Text passage below:

Dayton Area Chamber of Commerce v. Becerra

The Dayton Area, Ohio, and Michigan Chambers of Commerce and U.S. Chamber of Commerce  filed a lawsuit in June 2023 challenging the negotiation program in Ohio. On August 8, 2024, the court denied their motion for summary judgment and granted government’s motion to dismiss.

Standing

The court promptly dismissed three of the four state and local chamber chapters for lack of standing. These plaintiffs relied on “associational standing,” whereby an organization can sue on behalf of its members if one of its members has standing, the organization’s purpose relates to the interests driving the litigation, and the suit does not require its members’ participation.

The Dayton Area, Ohio, and Michigan Chambers of Commerce failed the second prong due to a mismatch between their interests and those of their named members, AbbVie and Pharmacyclics. Whereas the Dayton Area, Ohio, and Michigan Chambers of Commerce promote the business landscape in Dayton, Ohio, and Michigan, respectively, AbbVie is based in Illinois, California, Massachusetts, and Washington, D.C. and Pharmacyclics in California. “The Program’s potential downstream effects—on unnamed members in the supply chain, and on unknown investment in all pharmaceutical companies—are far too speculative to connect this lawsuit to the business climate of the Dayton area,” the court explained. This same rationale precluded standing for the Ohio and Michigan Chambers of Commerce.

End of Text passage.

_Required work_
a) Translate this sentence from the case summary into Spanish: "The court promptly dismissed three of the four state and local chamber chapters for lack of standing."
b) From the case summary, copy everything from "The Dayton Area, Ohio, and Michigan Chambers of Commerce failed" down to "Chambers of Commerce." without any changes.

Records supplied below:

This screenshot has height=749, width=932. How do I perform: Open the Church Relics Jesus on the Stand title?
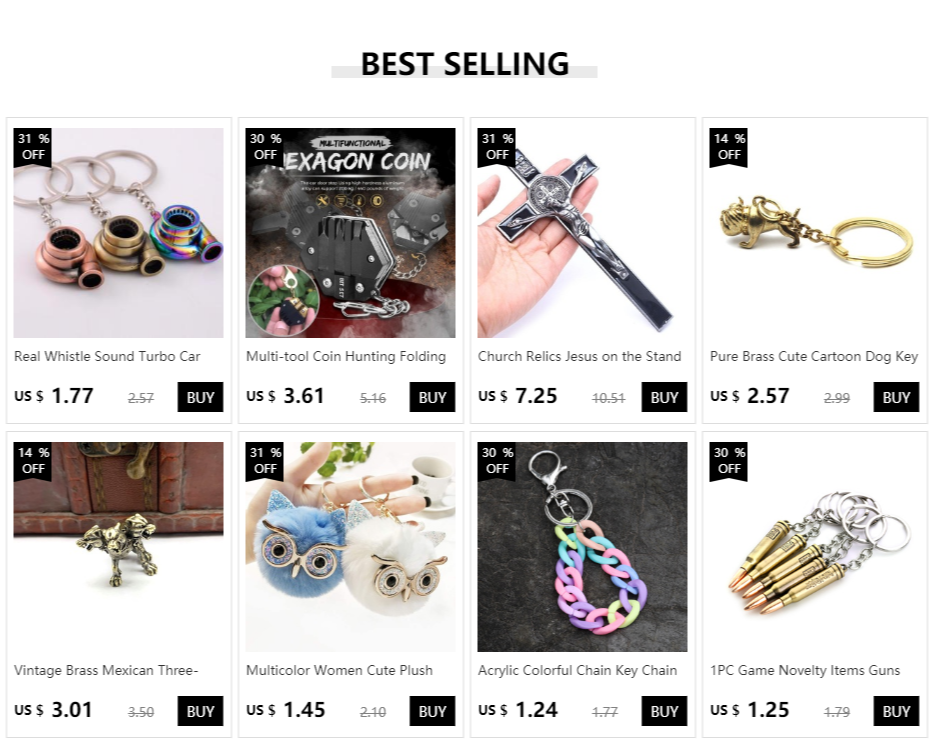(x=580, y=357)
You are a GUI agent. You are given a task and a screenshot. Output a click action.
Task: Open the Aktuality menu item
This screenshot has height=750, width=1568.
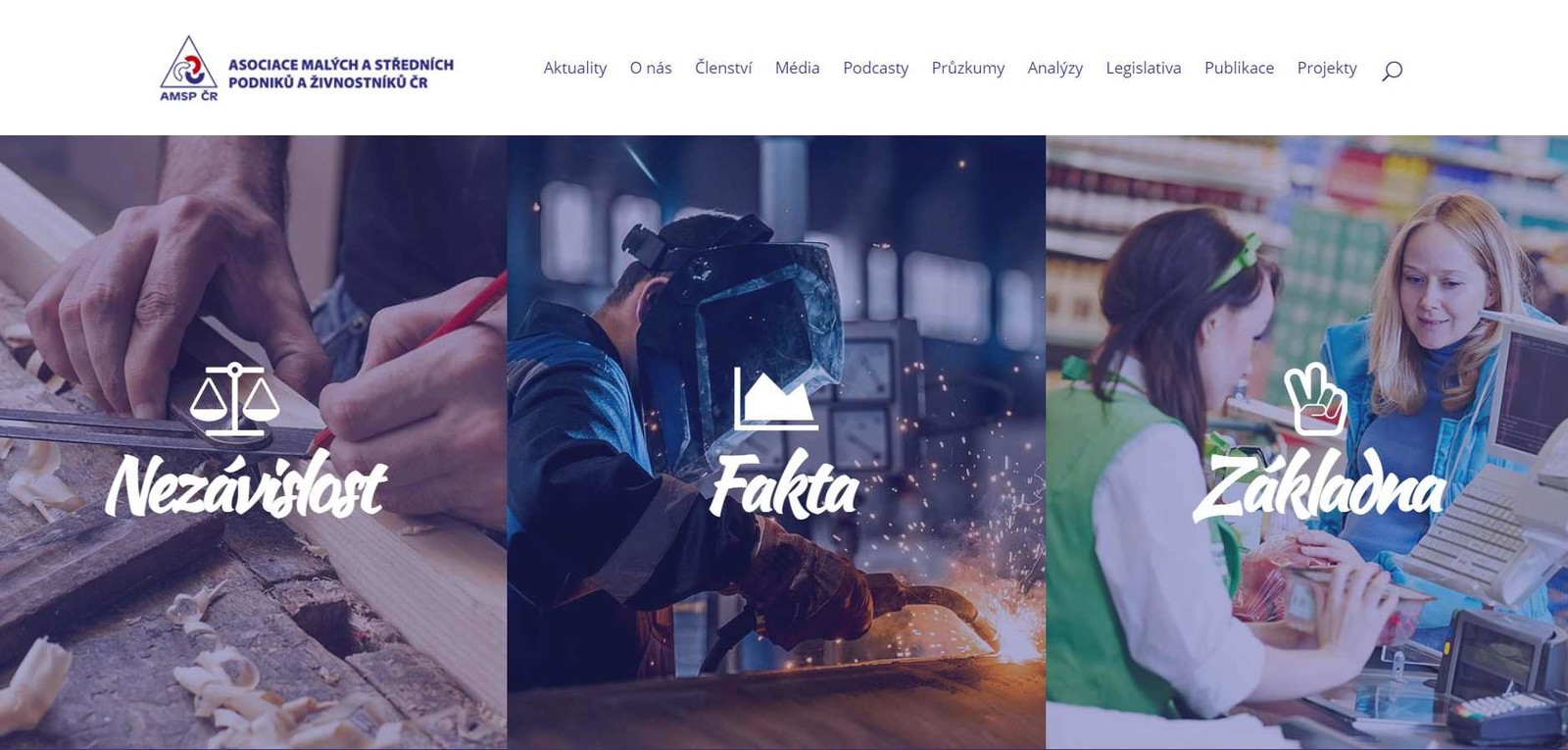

End of Records supplied.
Records supplied below:

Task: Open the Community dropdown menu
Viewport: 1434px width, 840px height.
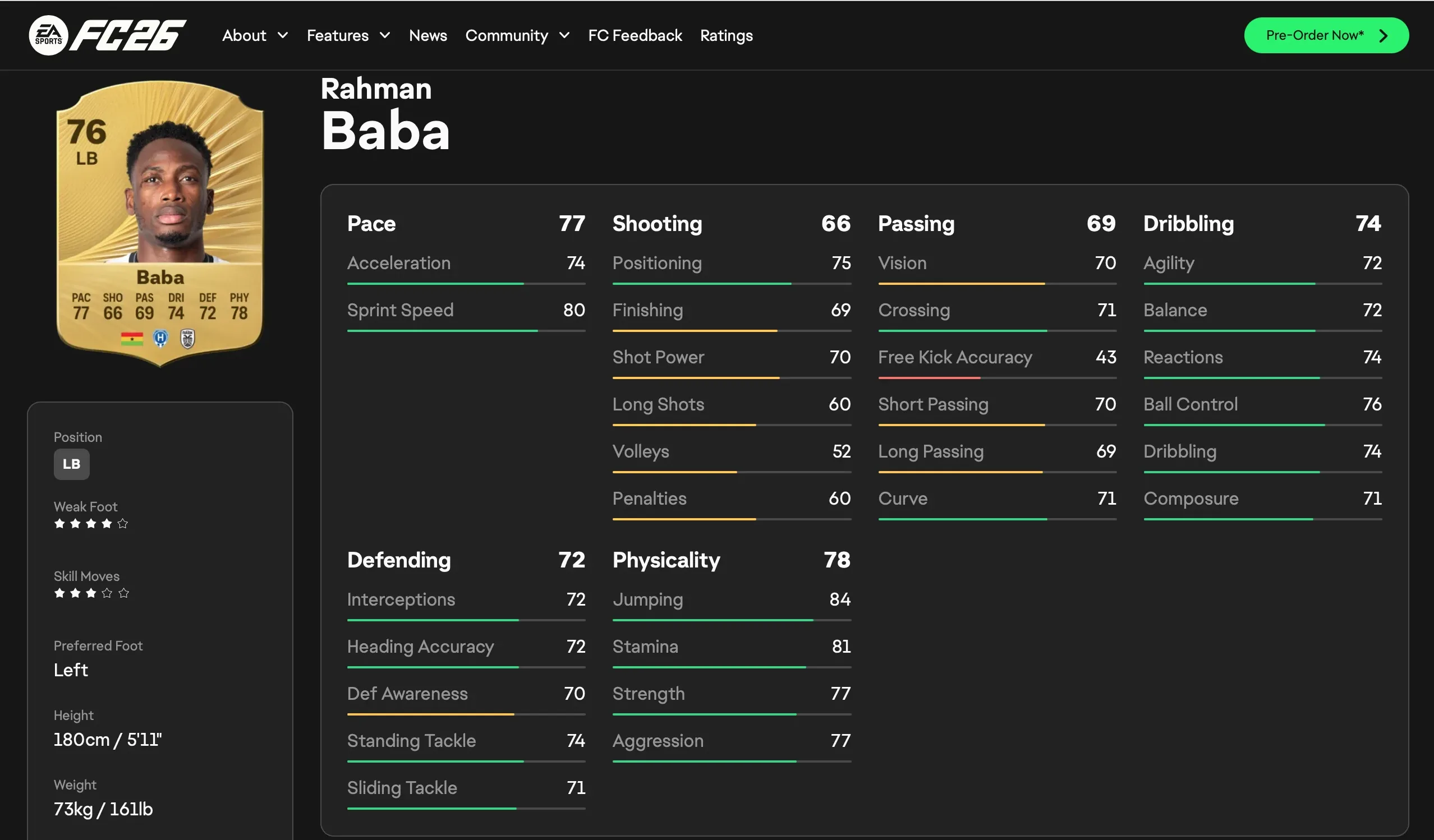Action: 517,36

End of Records supplied.

_Exercise responses_
a) El tribunal desestimó de inmediato a tres de los cuatro capítulos estatales y locales de la cámara por falta de legitimación activa.

b)
The Dayton Area, Ohio, and Michigan Chambers of Commerce failed the second prong due to a mismatch between their interests and those of their named members, AbbVie and Pharmacyclics. Whereas the Dayton Area, Ohio, and Michigan Chambers of Commerce promote the business landscape in Dayton, Ohio, and Michigan, respectively, AbbVie is based in Illinois, California, Massachusetts, and Washington, D.C. and Pharmacyclics in California. “The Program’s potential downstream effects—on unnamed members in the supply chain, and on unknown investment in all pharmaceutical companies—are far too speculative to connect this lawsuit to the business climate of the Dayton area,” the court explained. This same rationale precluded standing for the Ohio and Michigan Chambers of Commerce.